Cette découverte l’enthousiasma tant qu’il courut enregistrer sa propre version électrique. Bouclé en urgence, « brin git all back home » sortit en 1965, quelques jours avant le single des Byrds. Ralenti par une série de déboire avec Columbia, le groupe de David Crosby s’était fait doubler par son idole.

Dans le milieu très conservateur du folk, on s’offusqua de voir que Dylan avait vendu son âme à la fée électricité. Ce que Dylan « ramenait à la maison », c’est le son vulgaire et bruyant du rock commercial anglais.

Les puristes voyaient le folk comme un archipel accessible uniquement aux initiés, et voilà que leur principal porte-parole vendait les clefs du temple. Et ce n’est pas ce film, où il apparait en compagnie de Ginsberg, ni la beauté foudroyante  de vers dignes de « howl » , qui allait apaiser ces illuminés.

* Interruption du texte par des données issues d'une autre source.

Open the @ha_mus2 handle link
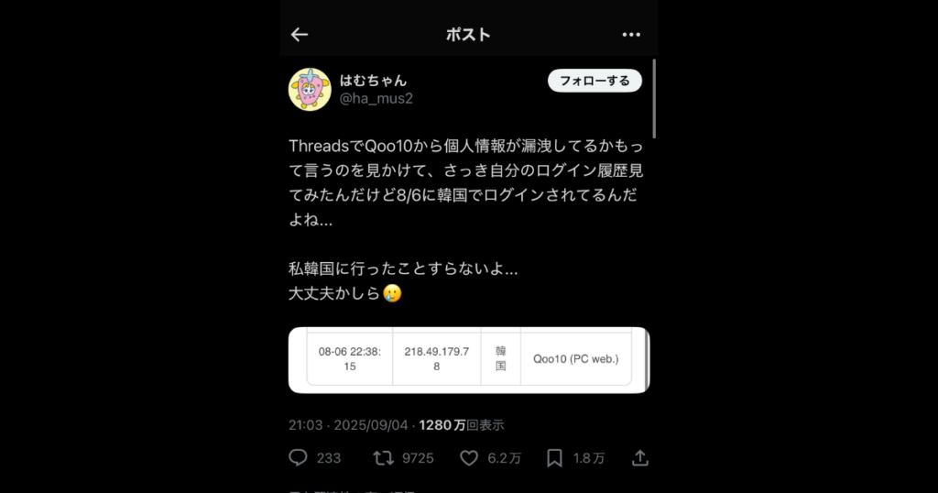 click(376, 99)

La même année, il s’était rapproché de Mike Bloomfield, qui vint illuminer sa poésie à grands coups de riffs bluesy. Plus grand guitariste de son époque, Bloomfield montrait ainsi la voie du folk rock, après avoir initié le rock psychédélique sur « east west » , le second album du blues band de Paul Butterfield.

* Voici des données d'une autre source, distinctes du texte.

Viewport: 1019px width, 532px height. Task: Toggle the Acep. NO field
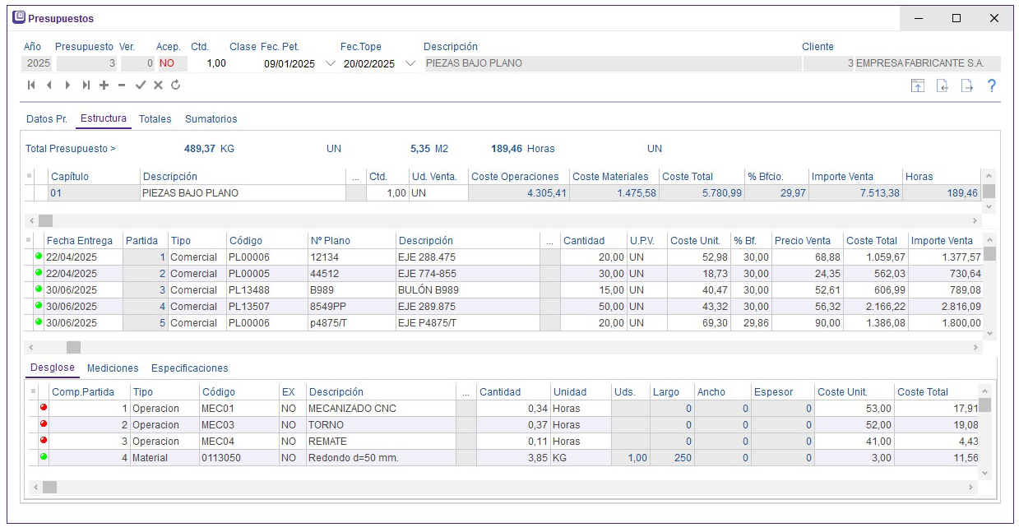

Drapé dans le groove hargneux de son nouveau guitariste, Dylan pouvait cracher à la figure de ses détracteurs avec classe. « higway 61 » représentait le sommet de ce mélange de rock et de poésie qui fait désormais sa gloire, c’est un road trip musical, « sur la route » version rock. Au milieu de ce voyage, ses mots étaient lancés comme des obus venant abattre les murs du conservatisme :
                        
« You walk into the room
With your pencil in your hand
You see somebody naked and you say Who’s that man
You try so hard
But you don’t understand
Just what you’ll say
When you get home
Because there is somethin happenin here
But you don’t know what it is
Do you , Mister Jones »

Mister Jones désignait tout ceux qui, consciemment ou par bêtise, restaient en gare alors que le train du progrès poursuivait son ascension glorieuse. Lointain écho de « the time they are changin » , ballad of a thin man était un blues électrique d’une puissance remarquable. Ce qui constituait un autre affront fait aux ayatollahs du folk.  
Les concerts suivants furent de véritables combats, où Dylan et son groupe accentuaient la violence de leur rock, pour imposer la révolution en marche. Menacé de mort, traité de judas sur scène , Dylan transforme cette tension en énergie créatrice.

«  They stone you when you’re tryin to be so good
They stone you ya juste like they say they would
They’ll stone you when you try to go home
Then they’ll stone you when you’re all alone
But I would not feel so all alone
Everebody must get stone »

Jeu de mot entre le terme lapider et le fait d’être défoncé, ce titre, ouvrant ce qui restera son chef d’œuvre ultime, annonce la hargne d’un homme qui sait qu’il vient de gagner son combat. Blonde on blonde sortit en 1966, et ces vers montrent un homme passé de la colère au mépris.

Il sait que ce disque, plus qu’aucun autre, fera date, c’est un monument nourri par l’incompréhension qui l’entourait, une œuvre dépassant les codes du rock pour créer une véritable poésie musicale.  Derrière lui, le band est venu donner plus de consistance à ses rêves provocateurs. Un groupe formidable venait de naitre, et pourtant il vivait déjà ses dernières heures.